Al morir su abuelo, Jaime descubre que hay un secreto familiar que su madre ha guardado durante años. En el Madrid de los años 80, la época de la movida, la madre de Jaime vivió algo que nunca ha contado a su hijo. ¿Quién es en realidad el padre de Jaime? Solo a través de un cuaderno que va escribiendo su madre podrá conocer la verdad. Esta novela ganó la XIV edición del Premio Anaya de Literatura Infantil y Juvenil.

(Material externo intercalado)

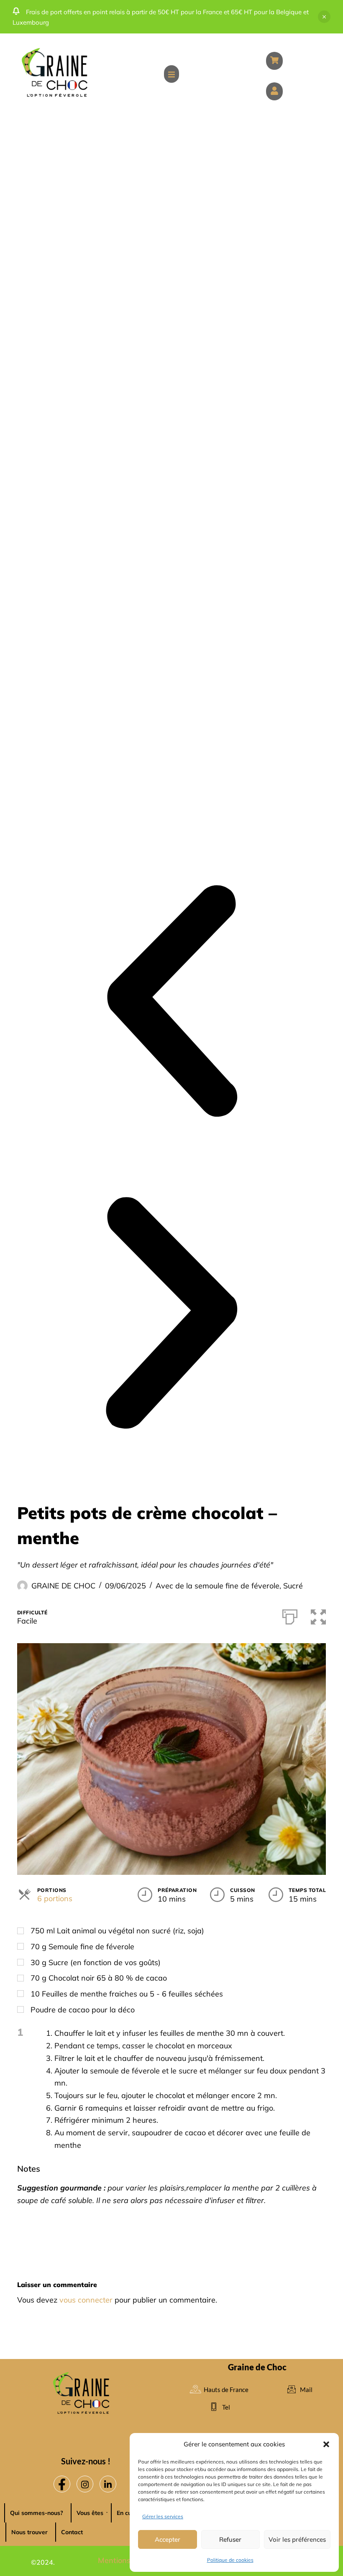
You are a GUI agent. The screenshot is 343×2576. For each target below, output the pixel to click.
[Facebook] (62, 2484)
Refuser (230, 2539)
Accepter (167, 2539)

 La literatura juvenil tiene cada vez menos miedo. Me refiero a que le cuesta menos explorar nuevos territorios, sacudirse ciertos corsés y hablar de la vida sin tantos remilgos. Los adolescentes, en esa tierra media que está entre la niñez y la adultez, deben conocer el mundo como es, sin falsos disfraces, sin tontos silencios. Y hoy les voy a hablar de una prueba: La sonrisa de los peces de piedra, el último premio Anaya de Narrativa Infantil y Juvenil, escrito por Rosa Huertas y editado, cómo no, por Anaya, donde conocemos a Jaime, el hijo de una madre soltera que quiere saber quién es su padre, que quiere conocer de una vez por todas sus orígenes. Empieza aquí una investigación que conecta el presente y los años ochenta, la época de la movida madrileña y de los primeros pasos de la Democracia, y que sirve para conocer cómo era su madre de joven, cuáles eran sus sueños y sus debilidades. Y así, aparecen las ausencias y el duelo, las drogas, la música y la fiesta, los secretos, los silencios y hasta las mentiras, un cóctel estimulante y colorido, ingredientes todos de la literatura y la realidad.
            La vida (afortunadamente) está llena de misterios, y mucho más para un adolescente que descubre, casi sin quererlo, que sus orígenes no son los que él pensaba: en una visita al cementerio tras la muerte de su abuelo, encuentra a su madre llorando frente a la tumba de un desconocido. Nuestro protagonista entiende que ese hombre, un tal Santiago, tiene algo que ver con él y empieza a recopilar pistas, a atar cabos, a llegar a conclusiones con la ayuda de la hija de este extraño, recién fallecido. Fíjense el escenario que se dibuja aquí: una muerte –la del abuelo-, una madre soltera y un hijo que entiende que no le han contado la verdad. Tan turbador como la vida misma. Este viaje literario –se hace corto porque se lee en una tarde– nos lleva, como ya anunciaba antes, hasta la movida madrileña de los años 80, ese movimiento artístico cultural que surgió después del Franquismo como una reivindicación de las libertades, de la luz y de la experimentación. Sí, era la época de Alaska, Tino Casal y un montón de grupos más, como Kaka Deluxe, los años en los que los hombres se vestían de mujeres y las mujeres de hombres, en los que no había etiquetas y Almodóvar empezaba a hacer sus películas. Y con todas las ganas de libertad, llegaron las drogas, el sida y otras enfermedades. Todo esto está en la historia como un escenario estimulante, como parte de la historia de nuestros padres y de la historia de España.
            No se asusten. Está todo contado con honestidad, sin excesos ni fealdades, con una dulzura que se agradece. La historia avanza a buen ritmo, con el misterio bien dosificado y los personajes perfectamente definidos. La prosa se presenta sobria y concisa, sin grandes alardes: todo está al servicio de la trama, de la intriga y la sorpresa, de que ningún lector se pierda con los saltos temporales. Y entre esta desazón hay páginas para el amor –cómo no-, para la música y para los poetas románticos, lo que ayuda a crear un retrato creíble y consistente de los adolescentes.
            La sonrisa de los peces de piedra es capaz de mirar a sus lectores jóvenes a los ojos y decirles: os voy a contar una historia sin tonterías, sin enmascarar y sin mareos. Gracias a todo esto, queda una novela madura y valiente, directa como una charla con alguien que ha decidido contarte la verdad, toda la verdad. Porque la literatura juvenil tiene también la misión de contar la vida, de prepararnos para la vida. Y nos encontramos con temas preciosos: las relaciones madres-hijos, la identidad y la empatía, las cosas que uno se calla por no hacer daño a los demás.